The ramp...mustn't forget the ramp down, and up which the cars, and pedestrians embarked, and debarked the ferry. A substantial thing, constructed of heavy timbers, and which was adjustable in order to accomodate the freeboard of the ferry, and the tide conditions. It was also to the ramp which the ferry moored with two lines...one port, and one starboard. You have to remember the clanking of the pall on the rachet gear when the deckhand spun the large, spoked wooden wheels in order to take a strain on these lines...which by the way had a hook spliced into it's end...the hook placed into the padeye on the deck of the ferry. Yes, yes...when that wheel stopped spinning, and the clanking of the pall stopped, the line was taught, and the ferry fast. To cast off was to simply release the pall, and un-hook the ferry...simplicity in the sublime.
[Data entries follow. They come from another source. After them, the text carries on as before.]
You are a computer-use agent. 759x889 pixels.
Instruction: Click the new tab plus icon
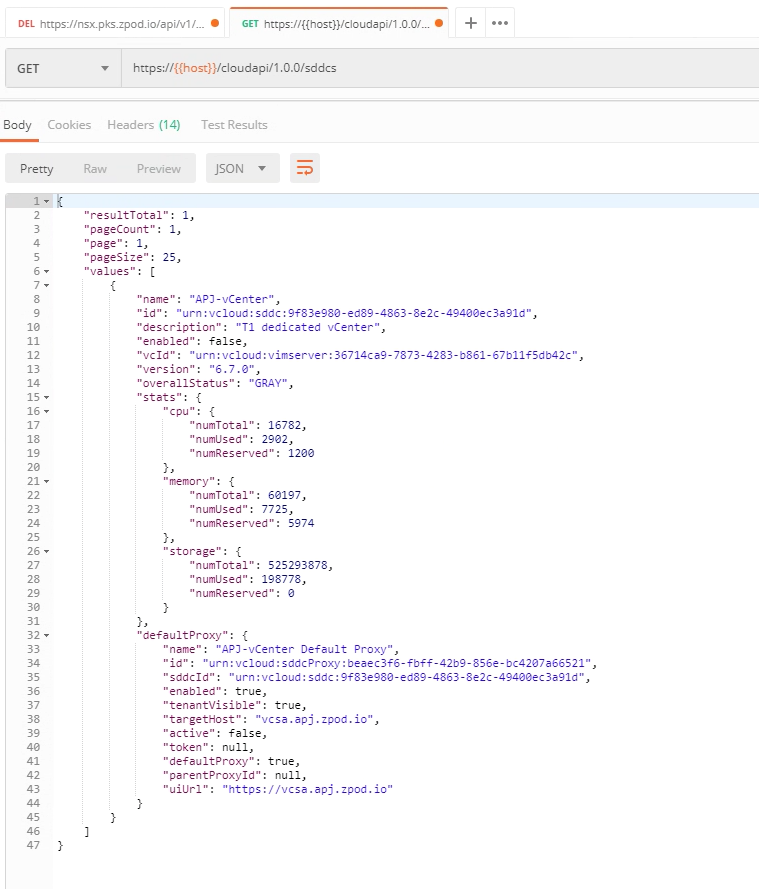click(470, 23)
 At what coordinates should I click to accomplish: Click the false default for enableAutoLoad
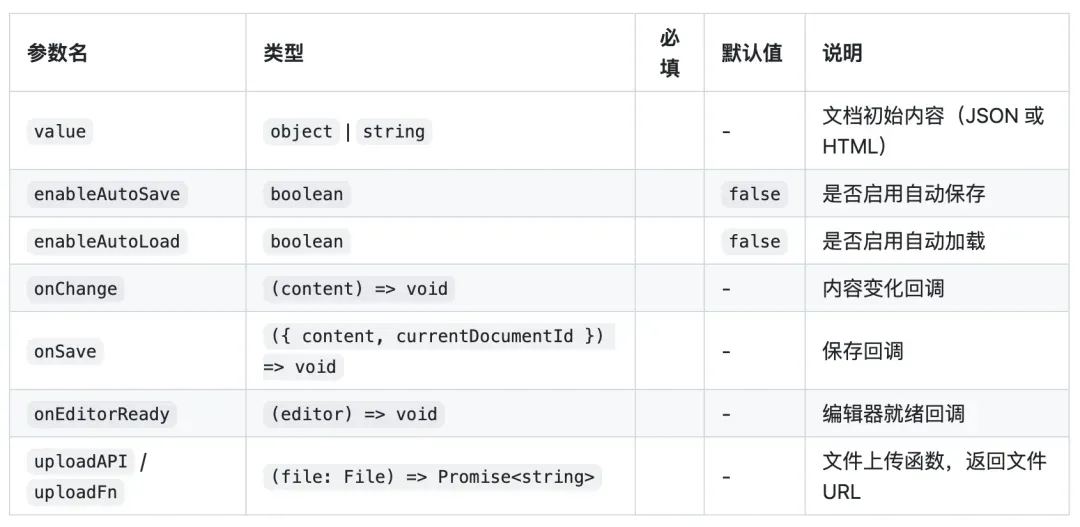click(x=754, y=241)
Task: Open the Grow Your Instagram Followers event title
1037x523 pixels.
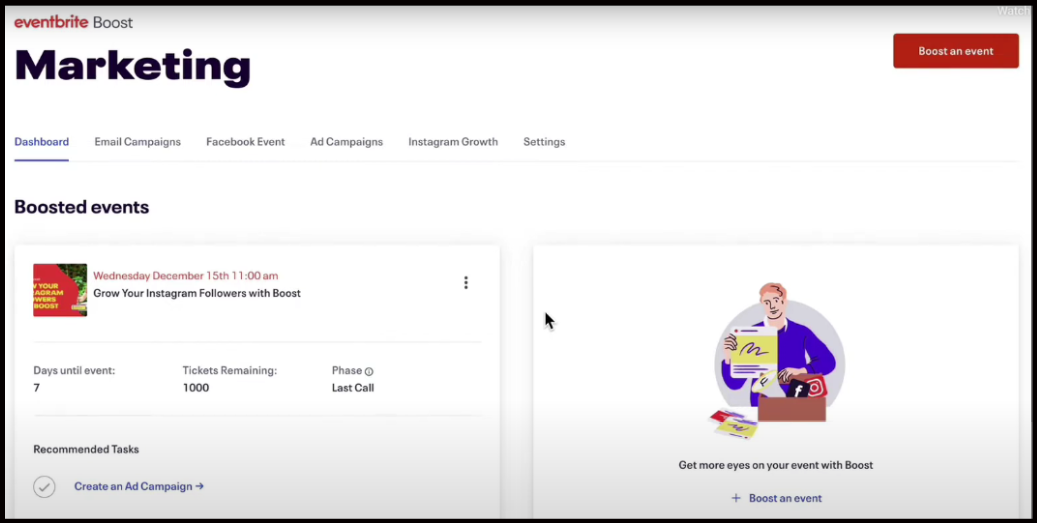Action: tap(197, 294)
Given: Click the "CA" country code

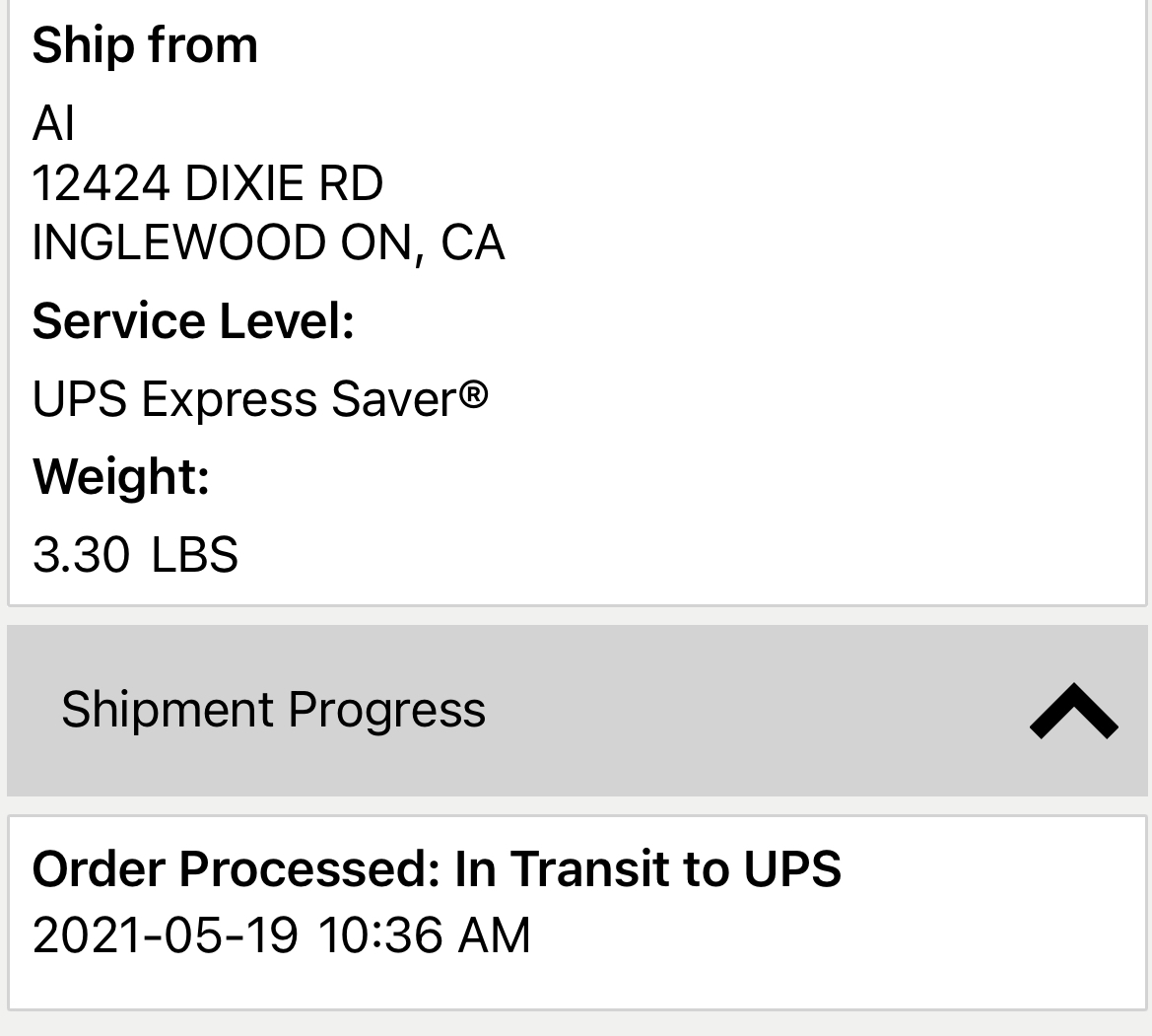Looking at the screenshot, I should [473, 242].
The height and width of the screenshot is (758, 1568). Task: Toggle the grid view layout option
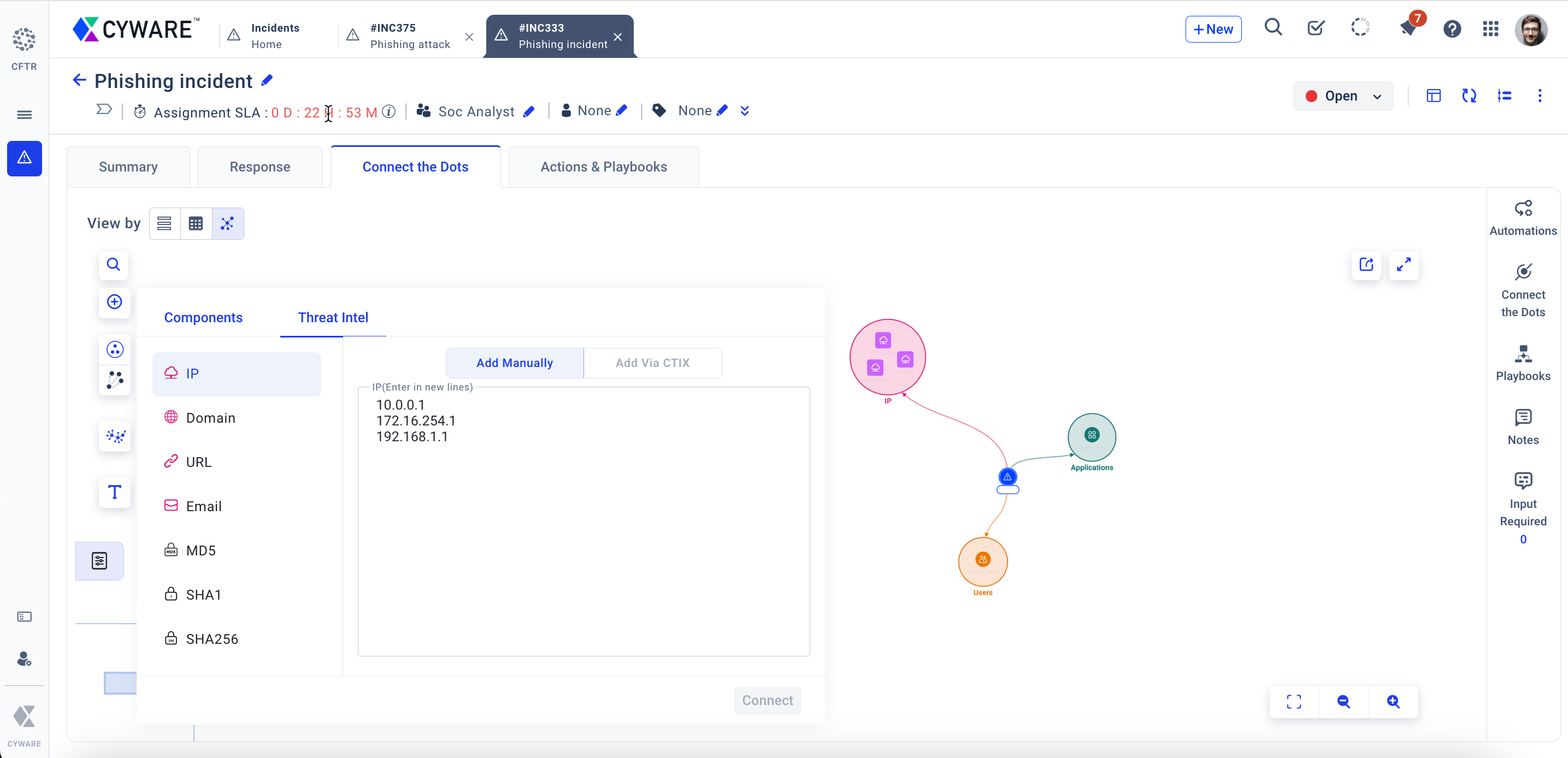[196, 222]
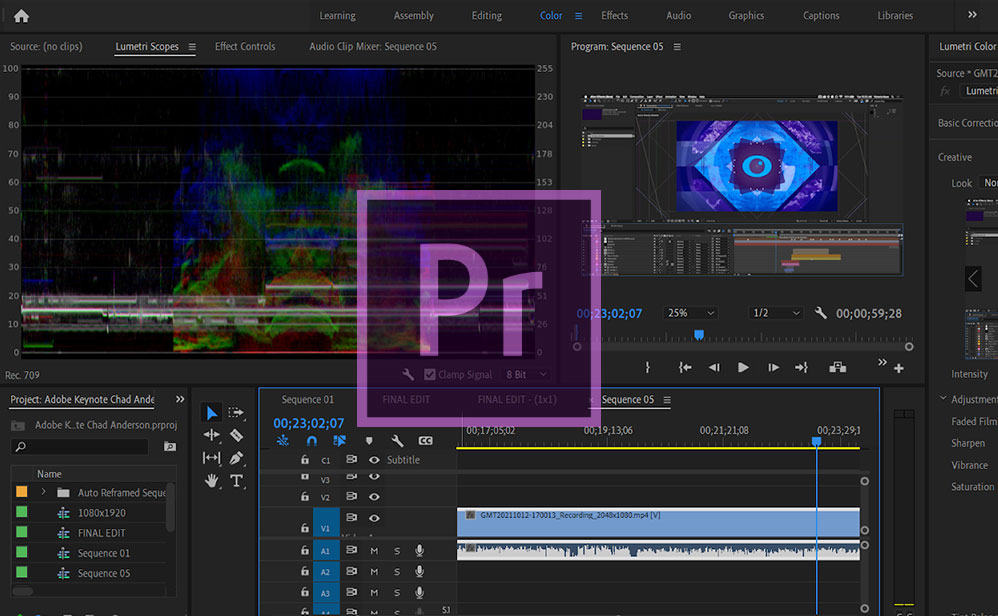998x616 pixels.
Task: Switch to the Effects workspace
Action: point(614,15)
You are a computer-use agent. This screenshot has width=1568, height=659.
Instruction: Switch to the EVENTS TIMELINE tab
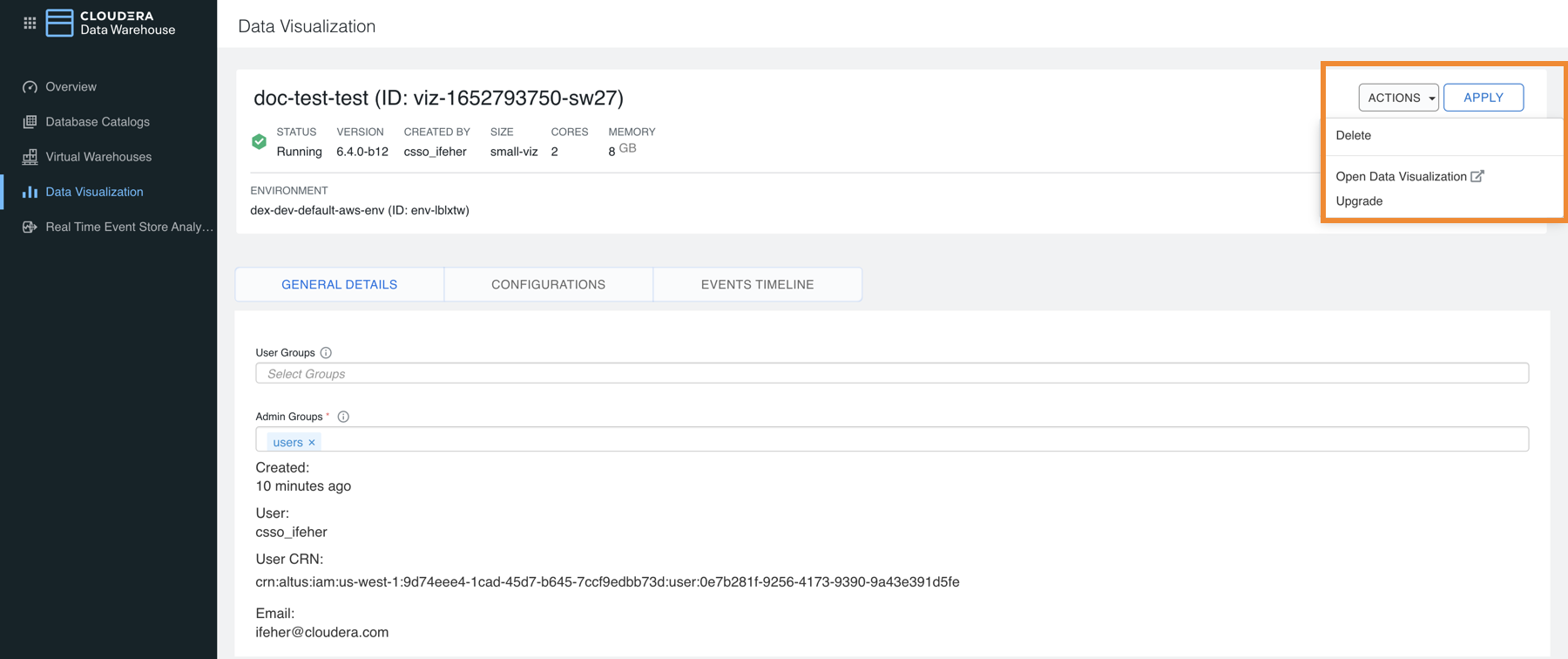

The Ferry Terminal in my early days remained simple, and stayed that way until its demise. The small sign in the photo says: "THE SHORT ROUTE 69th St. FERRY TO STATEN ISLAND &
OUTERBRIDGE + GOETHAL'S BRIDGE TO NEW JERSEY".
Today the new dock stands without a hint of its former glory.
"and you could hear the tugs in the harbor chugging and the deep ooooo from their whistles floated across the bay and rolled down 2nd Avenue and even the ferry's mooring winch could be heard, when it was quiet and still, clanging a ferry into the slip and it was a drag of a night"
Last Exit To Brooklyn
Hubert Selby, Jr.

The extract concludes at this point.